Announcing a targeted share offering after the 2026 Spring Festival
The reporter from The Daily Economic News learned that after the 2026 Lunar New Year, the first major matter announced by ST Renfu was a targeted share offering: the company plans to issue shares to its controlling shareholder China Merchants Shengke, raising total proceeds of no less than 3 billion yuan and no more than 3.5 billion yuan. The net proceeds after deducting relevant issuance expenses are intended for innovative drug R&D (the Yichang Renfu project and the headquarters research institute project), the construction of a two-sex health and complex formulations manufacturing base, digitization and intelligence (數智化) construction, and replenishing working capital.
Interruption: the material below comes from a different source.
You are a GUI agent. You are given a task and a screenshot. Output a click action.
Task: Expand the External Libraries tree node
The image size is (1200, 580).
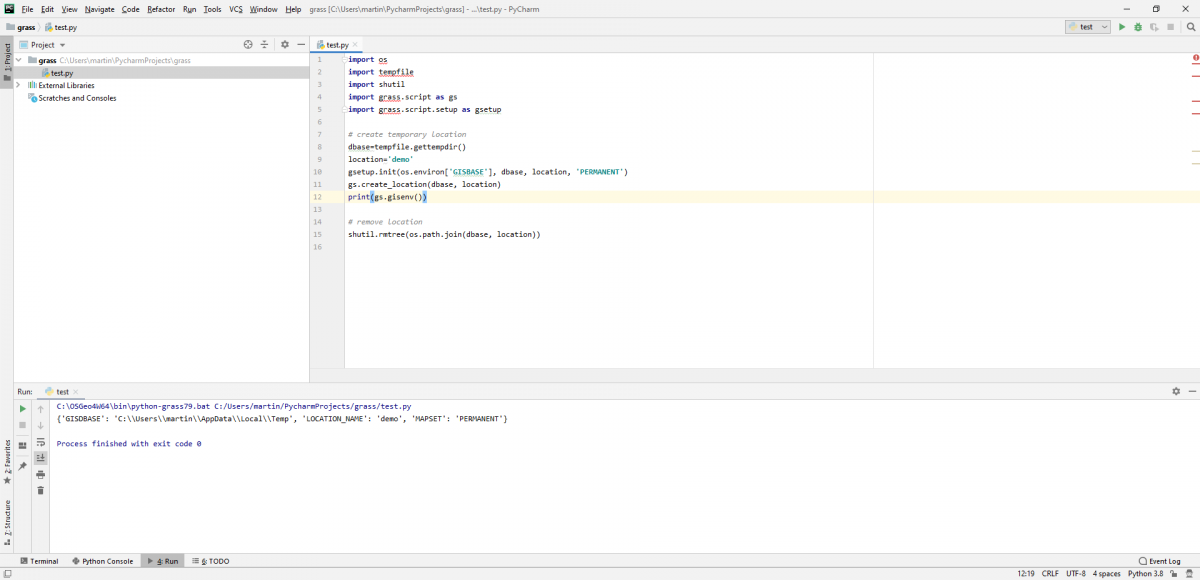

ST Renfu’s announcement shows that based on the issuance cap, after this offering is completed, the shareholding proportion of China Merchants Shengke and its persons acting in concert in ST Renfu will increase from 28.30% to as high as 37.29%.
Regarding matters related to the progress of this issuance, on the evening of March 30, 2026, the reporter from The Daily Economic News contacted the company, but as of the time this article was published, no response had been received.
Judging from the announcements released by ST Renfu, the company said it will continue to advance related “return to the core and focus” work this year. Specifically, the company will continue to carry out the cleanup of non-core assets, and flexibly use market-oriented approaches such as transfer, integration, and exit to optimize allocation of resources, thereby focusing resources on business areas with competitive advantages and synergistic effects. At the same time, the company will comprehensively review and streamline the equity levels and management structure to improve management efficiency. In addition, the company will closely focus on traditional advantageous areas and key weaknesses along the industrial chain to actively carry out work related to reservation of investment targets. By driving high-quality development through both internal growth and external M&A—using a dual-wheel model—the company will press the “accelerator key” for its high-quality development.